(Study material Opens)

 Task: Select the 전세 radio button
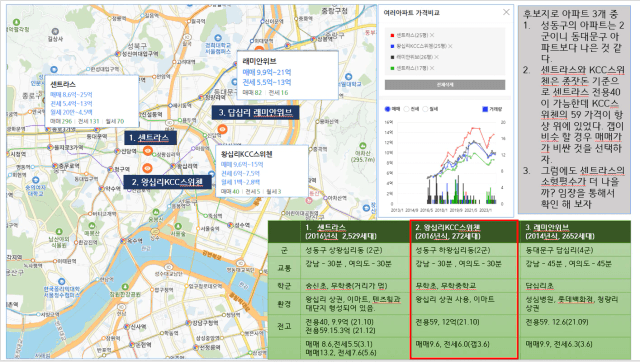[x=406, y=109]
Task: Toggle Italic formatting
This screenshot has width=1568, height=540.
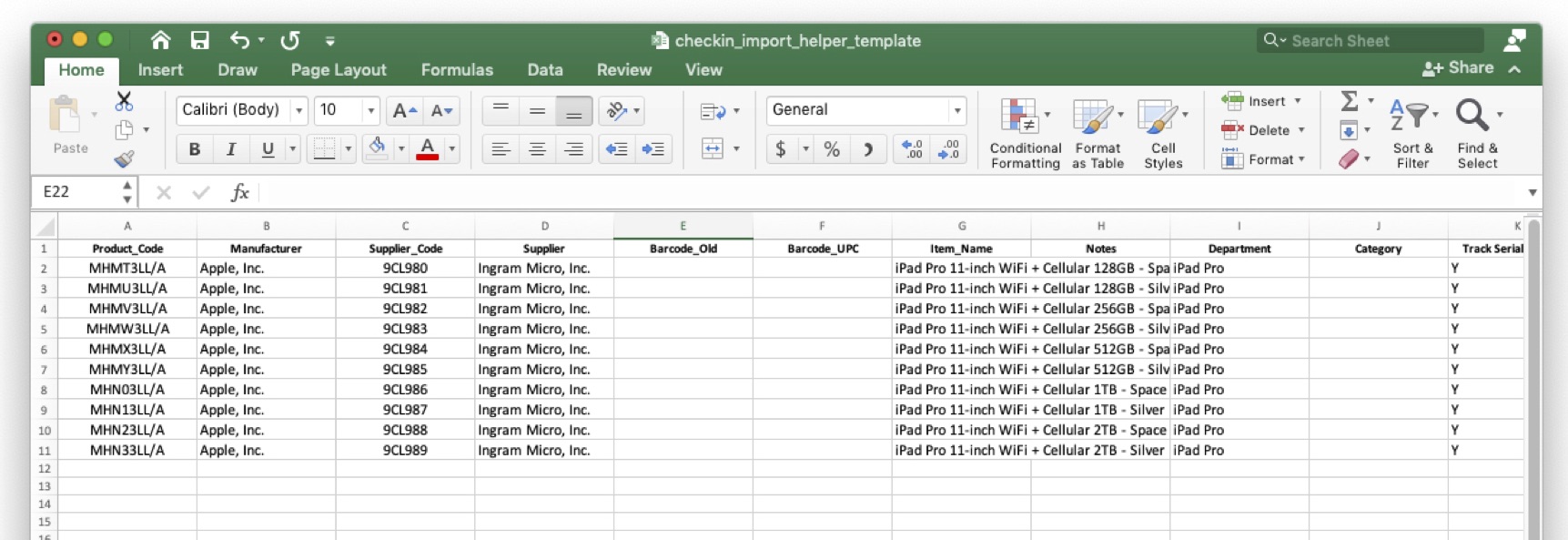Action: [x=231, y=149]
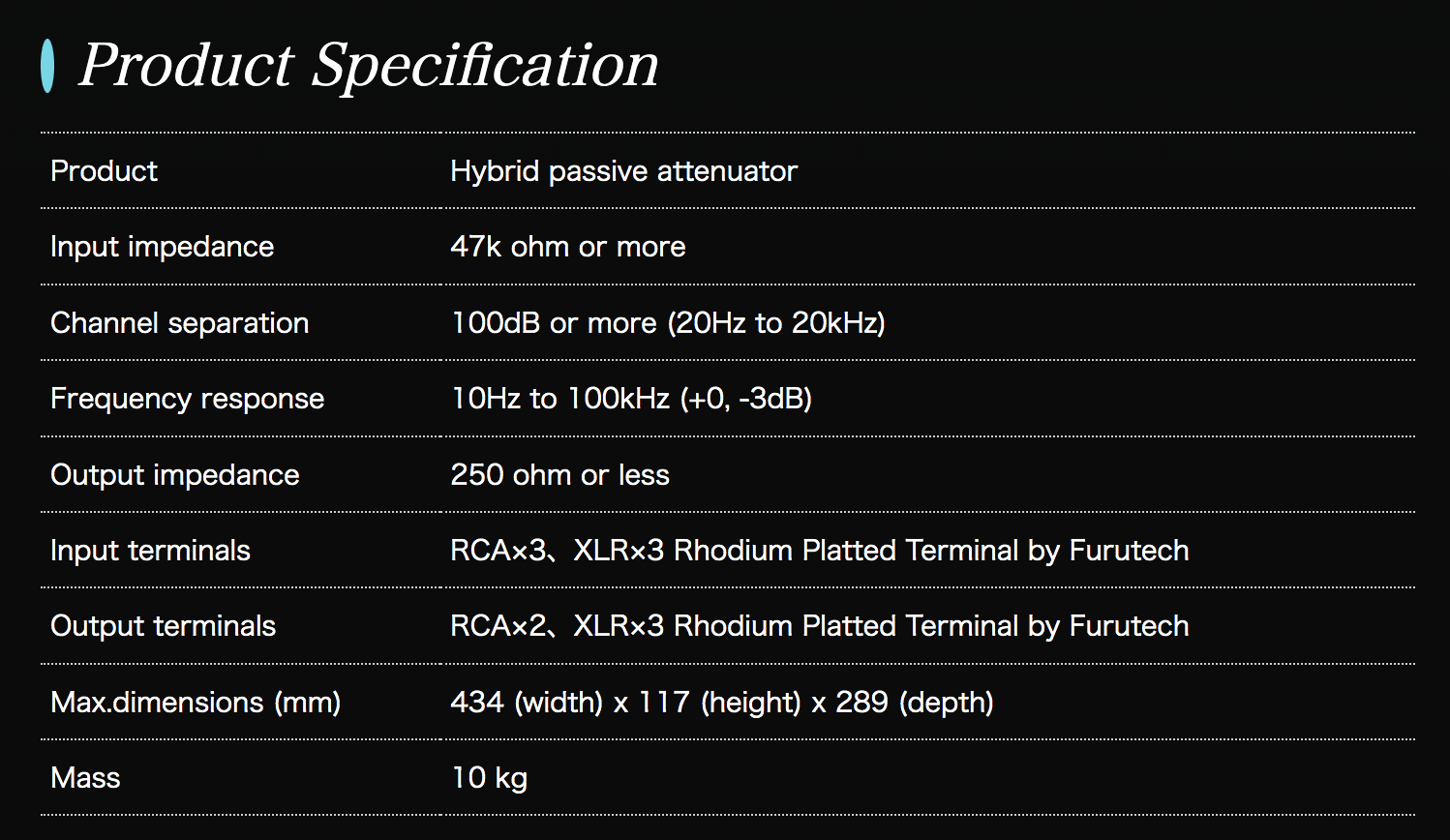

(Study material Closes)

What the exercise asks | Please write out the lines above, beginning at the line with "Task: Toggle Italic formatting" and ending at the last line of the records, exactly as they appear and without pictures.

Answer for the task |
Task: Toggle Italic formatting
This screenshot has width=1568, height=540.
Action: [x=231, y=149]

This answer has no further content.